++++ Material for this exercise
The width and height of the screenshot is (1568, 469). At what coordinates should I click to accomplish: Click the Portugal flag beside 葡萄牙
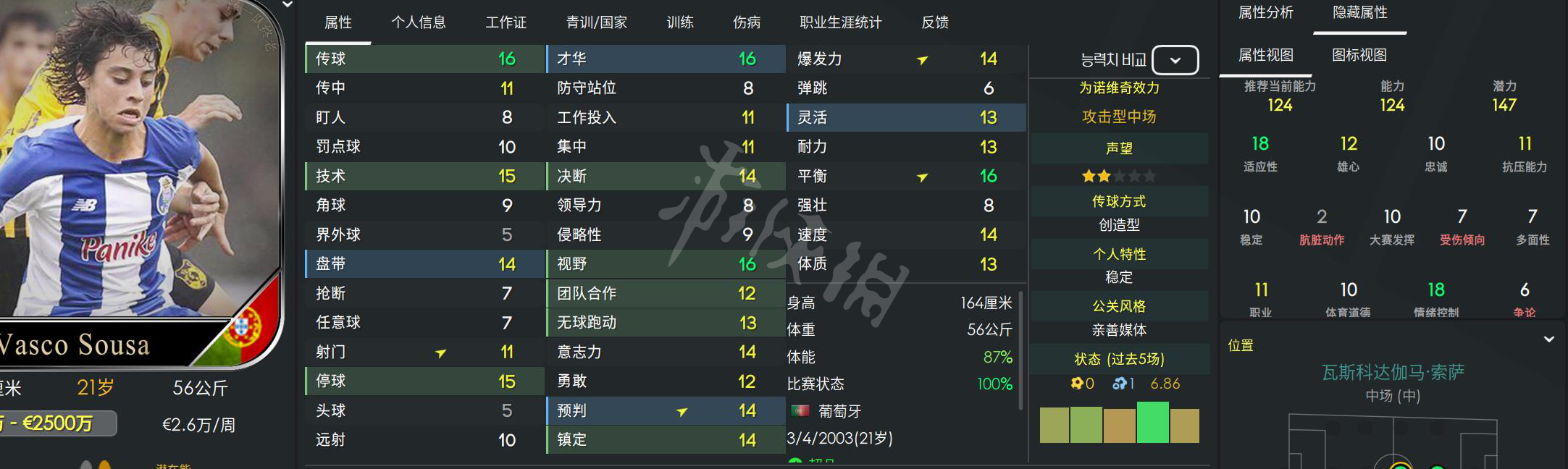pyautogui.click(x=800, y=411)
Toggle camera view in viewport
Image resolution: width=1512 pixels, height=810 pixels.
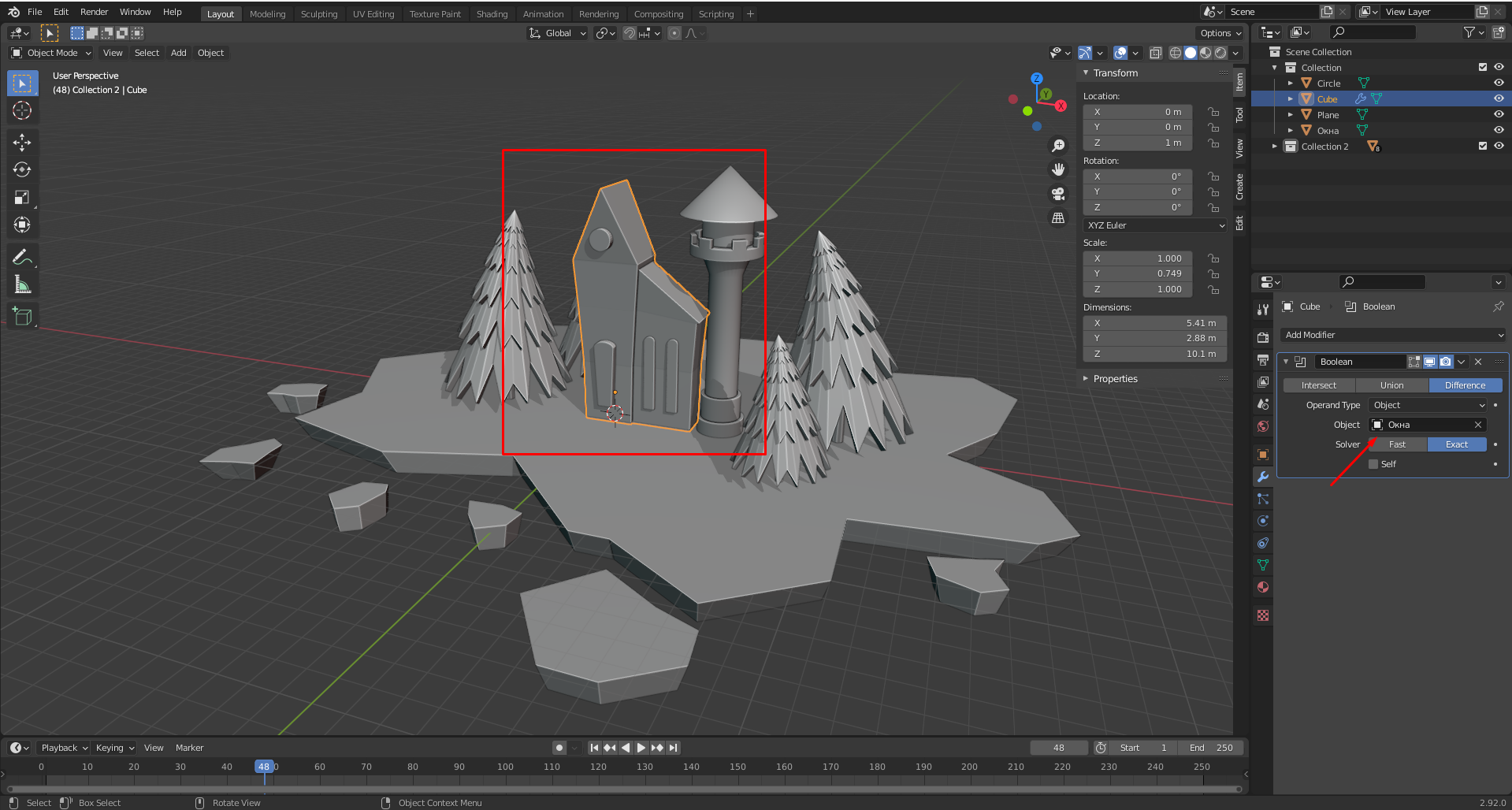[x=1058, y=194]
++++++++
→ **How to complete this task**: Write out all of the data above exactly, pictures excluded.

→ **Your response**:
The width and height of the screenshot is (1568, 469). At what coordinates should I click to accomplish: Click the Portugal flag beside 葡萄牙
pyautogui.click(x=800, y=411)
Toggle camera view in viewport
Image resolution: width=1512 pixels, height=810 pixels.
[x=1058, y=194]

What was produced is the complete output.